As I sit down with my cup of coffee in hand beside my mom, I ask her to hand me the Kleenex. Church hasn't started yet, but I know the waters are ready for spilling. She knows about the work stuff and the heart attack of my guy and how I am feeling in over my head and up against huge challenges in the areas for which I am responsible. She asks me if it's the holidays and I tell her it's just the being alone part that is getting to me. That I am for the first time starting a new job and I am no longer married and lacking all that support that came with making such a huge change and it is getting to me.
Then I think again about Brian, my older sister's husband, who told us last week that when her daughter asks about her mom, he tells her she's away getting well so she can be with her again some day. I wonder if she will ever be well. I wonder if my niece will grow up without a mother and with no memory of her because she will forget all that she knew of her. Gone shortly after she'd turned three. Still among the living, but not present. My heart aches for each of them. It aches for me, too, because all I want to do is protect and save her. God reminds me that's not for me to do. My sister said she's going back to California on Wednesday. If it's true and she does go, she's got nothing to go to there. No home. No family. No car. No job. No money. She doesn't care, though. It's where she's always gravitated. It is what she considers home.

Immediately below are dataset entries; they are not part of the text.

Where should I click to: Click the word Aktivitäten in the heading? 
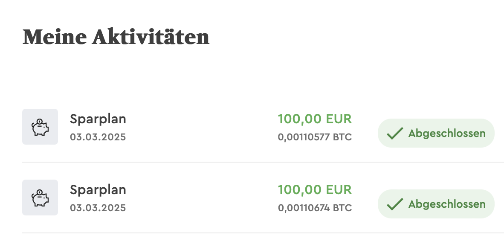[x=151, y=38]
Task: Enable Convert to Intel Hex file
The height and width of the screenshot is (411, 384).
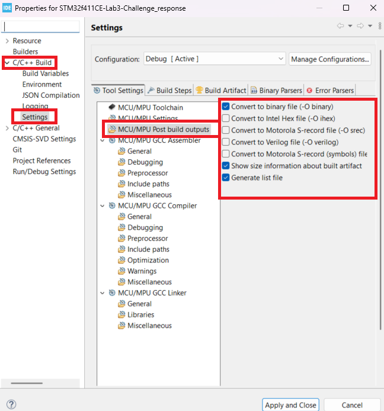Action: point(226,118)
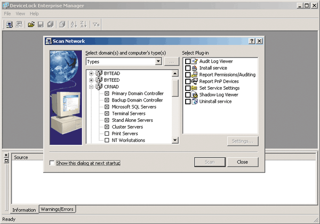Click the dialog's question mark help button
Viewport: 320px width, 224px height.
pos(252,41)
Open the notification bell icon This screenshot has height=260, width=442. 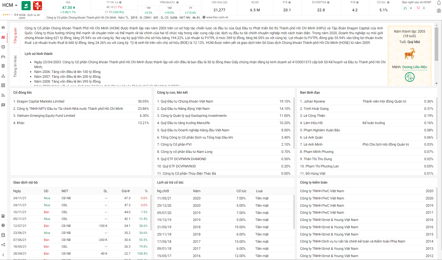439,3
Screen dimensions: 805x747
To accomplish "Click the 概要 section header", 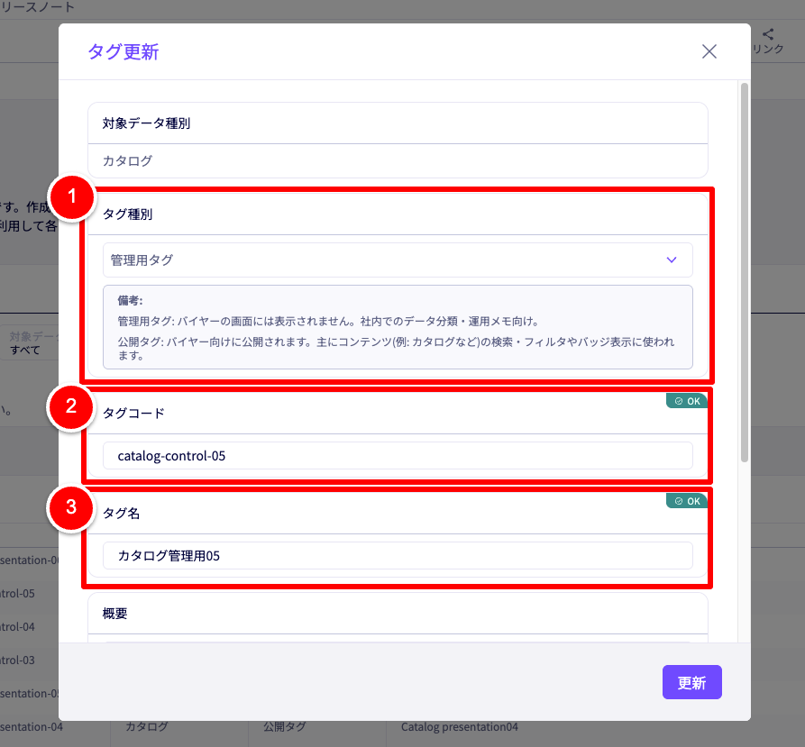I will (x=115, y=614).
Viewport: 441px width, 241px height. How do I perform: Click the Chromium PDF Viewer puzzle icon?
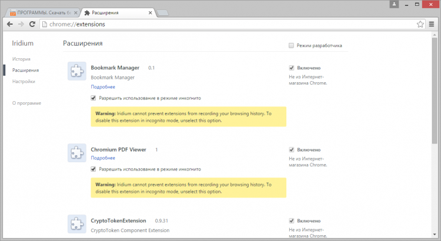point(76,153)
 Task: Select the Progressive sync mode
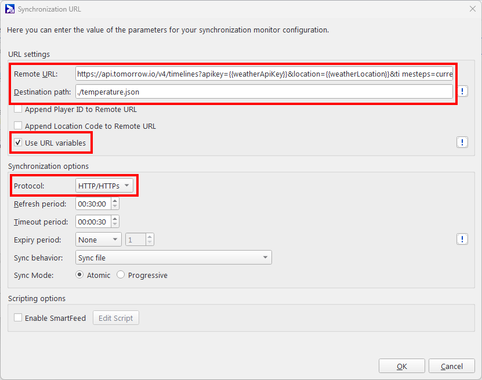[121, 275]
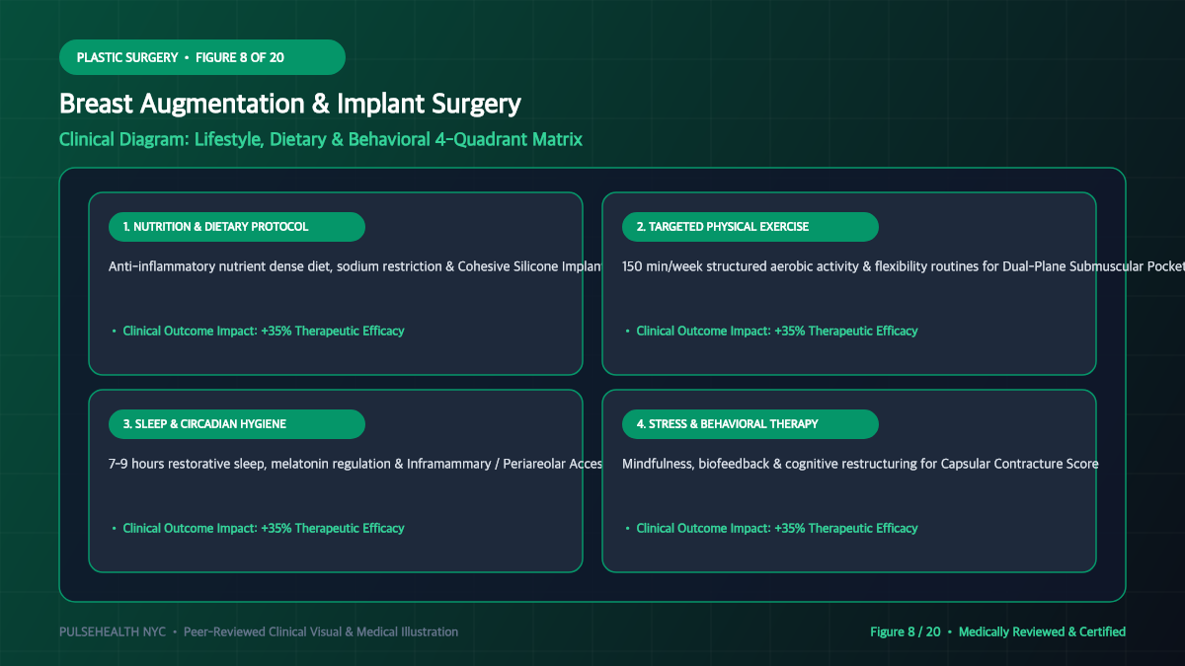This screenshot has height=666, width=1185.
Task: Open the Stress & Behavioral Therapy header pill
Action: (x=751, y=424)
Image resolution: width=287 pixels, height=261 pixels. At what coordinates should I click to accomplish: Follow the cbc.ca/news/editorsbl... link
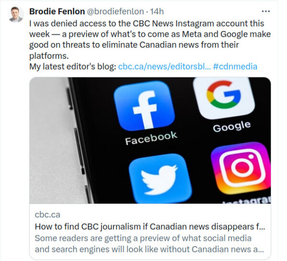165,66
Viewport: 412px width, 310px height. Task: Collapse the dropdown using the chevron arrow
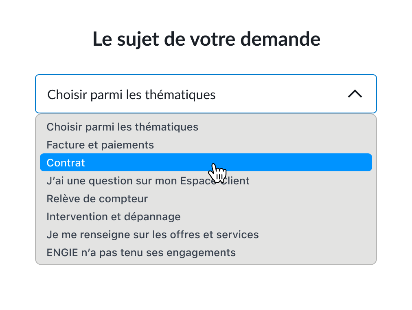(x=355, y=94)
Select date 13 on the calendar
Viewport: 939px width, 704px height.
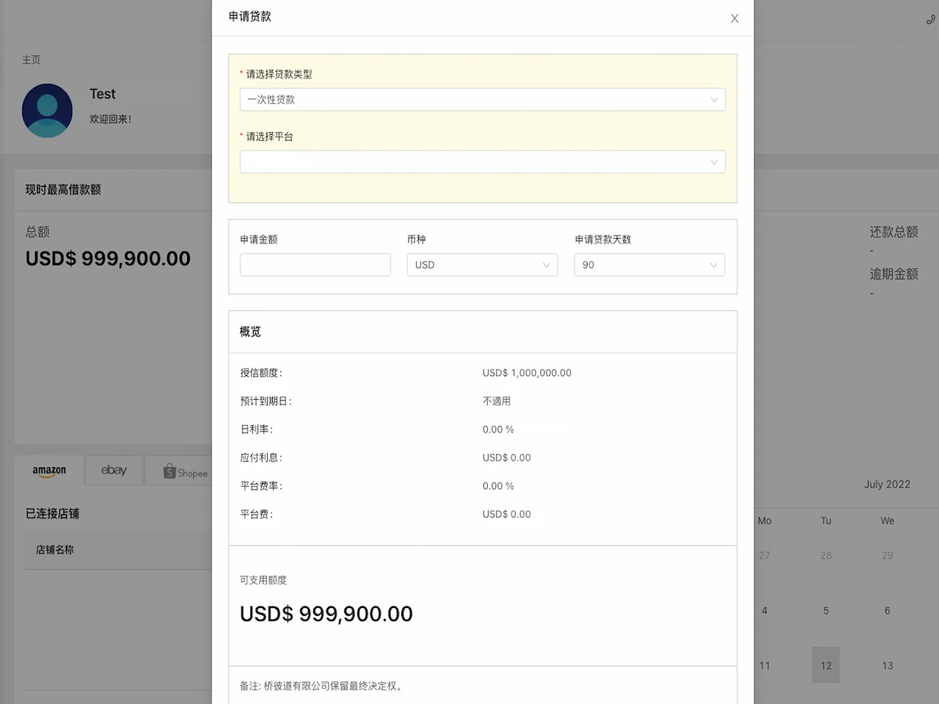click(888, 665)
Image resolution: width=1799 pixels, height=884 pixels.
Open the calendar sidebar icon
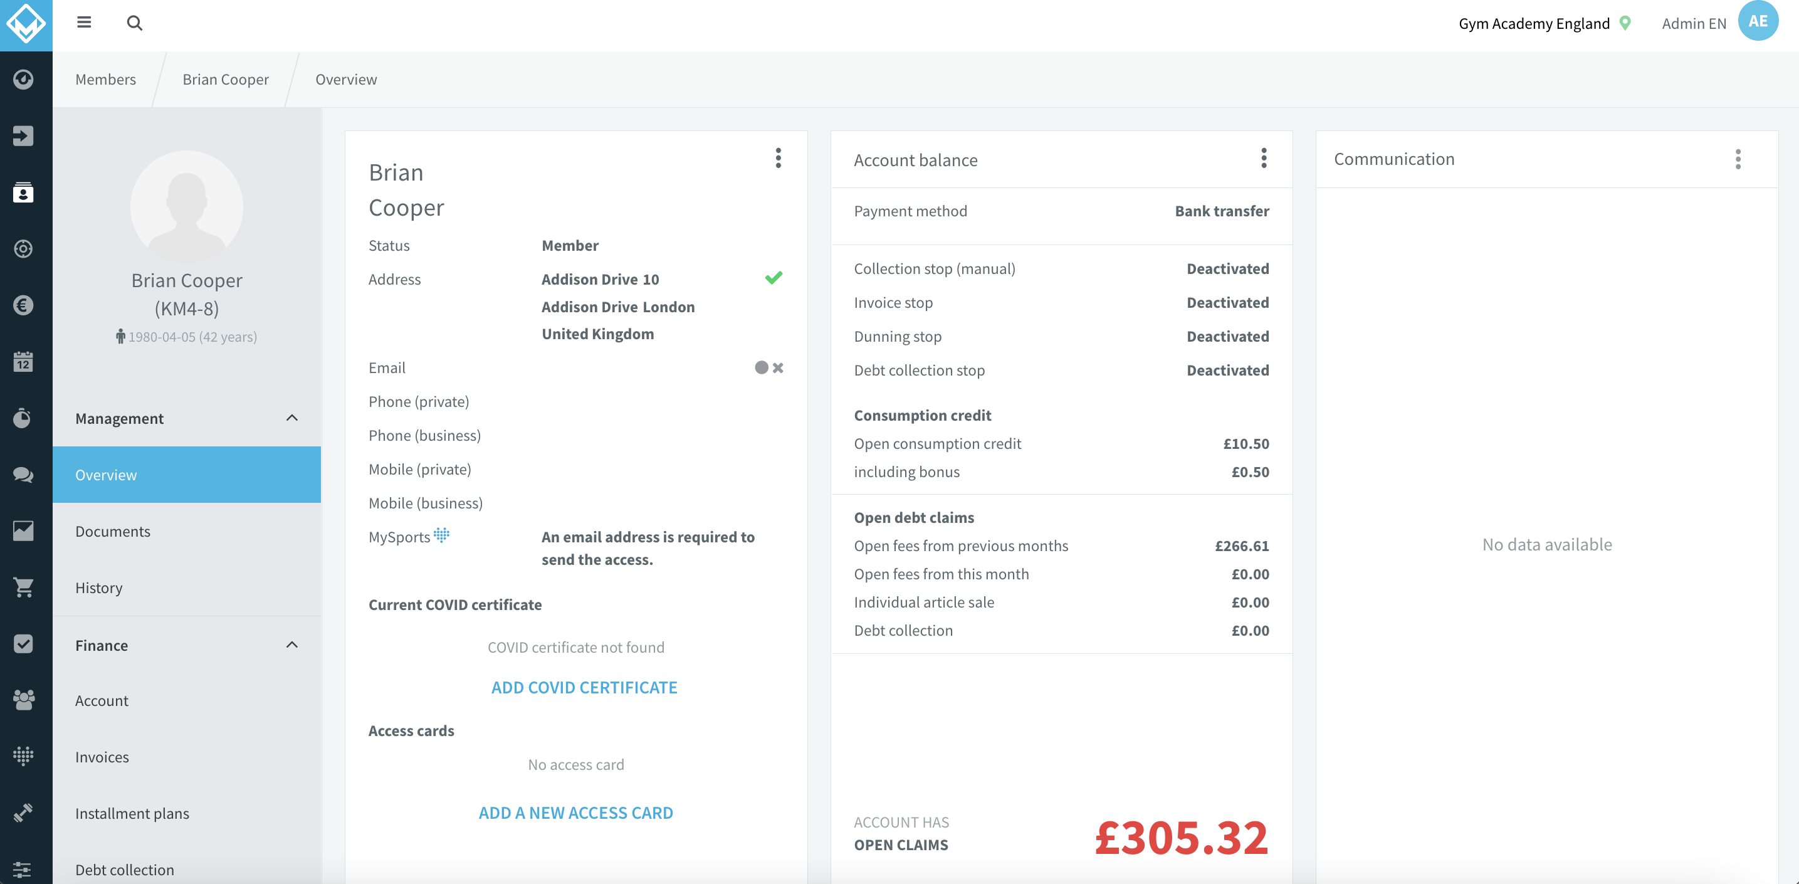[x=24, y=362]
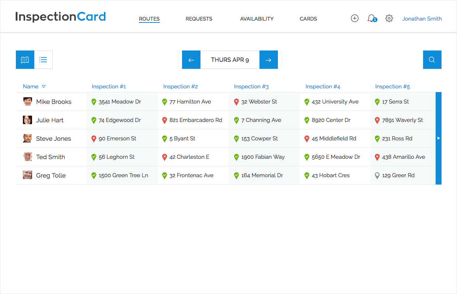Go to the previous day
The height and width of the screenshot is (294, 457).
pyautogui.click(x=191, y=60)
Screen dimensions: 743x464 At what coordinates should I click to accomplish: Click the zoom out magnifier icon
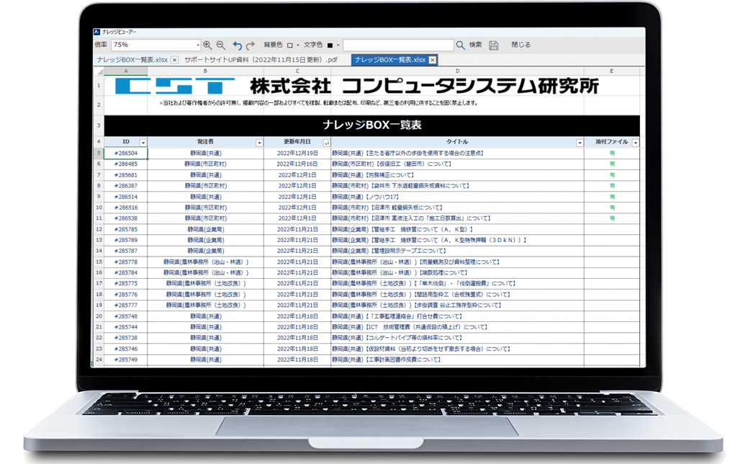(221, 45)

As the tears stream quickly and quietly down my face, my pain and sadness are evident. First, the woman in front of me turns around and says, "I don't know what is hurting you and it's none of my business, but I want to hug you." And she does. A few minutes later, a man walks up to me and tells me that my sadness drew him to me. He hugs me and kisses my cheek gently while handing me a note written on an envelope from the pew. It tells me that he's an elder and will be praying for me this week. God sends me His love through His people--His hands and feet fill me with His loving care. In the message, I hear the things I have said to my sister and know that I have planted seeds. It is not for me to harvest them or even to grow them. It is of Him and it is her choice. I realize that God has always fought for me. He may not be able to put His arms around me, but He has given me--once again--all I need.